Audiência Pública busca redução de conflitos em obras de Siderúrgica do Pecém


Por: SINAIT
Edição: SINAIT
02/03/2015



Auditores da Superintendência Regional do Trabalho e Emprego no Ceará – SRTE/CE participaram, no dia 26 de fevereiro, da Audiência Pública que tratou dos problemas trabalhistas nas obras da Siderúrgica do Porto do Pecém, em Fortaleza (CE). 


A audiência realizada na Faculdade de Direito da Universidade Federal do Ceará para mediação de conflitos existentes na maior obra privada do Brasil, contou com a participação de representantes das empresas envolvidas na construção da siderúrgica, como a Posco, autoridades públicas, entidades sindicais, sociedade civil e trabalhadores. 


Na ocasião, o superintendente da SRTE/CE, o Auditor-Fiscal do Trabalho Francisco Ibiapina, discorreu, detalhadamente, as multas lavradas durante as fiscalizações.

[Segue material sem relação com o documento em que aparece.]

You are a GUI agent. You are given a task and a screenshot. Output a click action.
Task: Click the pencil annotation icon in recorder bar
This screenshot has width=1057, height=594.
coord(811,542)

Desde o início da obra foram 653 autuações e 198 inspeções. 


Segundo Ibiapina, nos últimos anos o número de multas por desrespeito aos itens da Consolidação das Leis do Trabalho - CLT, que tratam do descanso e intervalo interjornada de onze horas, foram as que mais tiveram crescimento, o que pode contribuir para a elevação dos números de acidentes na obra da companhia siderúrgica. 


O superintendente reforçou a necessidade de notificação de todos os acidentes de trabalho que resultem em afastamento. “É preciso que esses acidentes sejam notificados à SRTE”. Ele também cobrou o fim da extensão da jornada de trabalho. “Os trabalhadores querem fazer hora extra para ganhar mais, porém a situação está prejudicando a saúde dos próprios trabalhadores”, avaliou o superintendente. Além disso, Ibiapina alertou para os acidentes que estão acontecendo no porto, ocasionados por amarração inadequada das cargas com equipamentos vindos da Coreia, ou seja uso inadequado dos equipamentos. 


O Auditor-Fiscal do Trabalho Franklim Rabelo de Araújo, que é diretor do Sinait, também participou da audiência. Apesar de destacar a importância do empreendimento para o Estado do Ceará, ele alertou para a necessidade do cumprimento da legislação trabalhista e de segurança e saúde no trabalho, de forma que seja sustentável e que transcorra sem conflitos. 


Franklim Rabelo entende que é preciso uma participação maior do Serviço Especializado em Engenharia de Segurança e em Medicina - SESMT nas atividades de avaliação de risco dos serviços executados na obra, por envolver mais de 100 empresas e quase 10 mil trabalhadores. 


Ele destacou, ainda, que a Fiscalização do Trabalho tem obtido melhorias na obra, como ampliação do refeitório e implantação de medidas de segurança em seu âmbito. Como exemplo citou a melhoria nos vestiários e banheiros. Mas os Auditores-Fiscais também têm constatado a reincidência de irregularidades cometidas por algumas empresas, relacionadas a falhas na segurança, violação de direitos individuais e coletivos, entre outras. 


A audiência foi convocada pelo o Ministério Público do Trabalho - MPT no Ceará por causa do quadro de greves e frequentes conflitos coletivos nas obras da siderúrgica. 


O procurador-chefe do MPT no Ceará constituiu o Grupo de Trabalho Pecém com a atribuição de adotar providências para a prevenção e combate a eventuais violações de direitos no Complexo do Pecém. “Buscamos o entendimento, antes de adotar medidas coercitivas”, afirma Antonio de Oliveira Lima. O grupo de trabalho vai atuar como articulador social em face dos diversos atores e entidades que lidam com a questão trabalhista. 


Soluções


Durante a audiência, a Posco se dispôs a instaurar uma Mesa Permanente de Negociação com representantes do sindicato, funcionários, CSP, empresas subcontratadas e realizar reuniões uma vez por semana. A empresa  também pediu uma semana para apresentar a proposta de como será o funcionamento dessa mesa ao MPT. 


Já o SINTEPAV/CE finalizou relembrando que várias empresas se desligaram da obra alegando falta de pagamento por parte da Posco. Ressaltou que não é uma minoria de funcionários que está insatisfeita e chamou atenção para o descumprimento de acordos coletivos por parte das empresas. 


O MPT do CE informou que se for necessário entrará com pedido de uma ação civil pública e que a instituição continuará vigilante e atuante na resolução dos conflitos.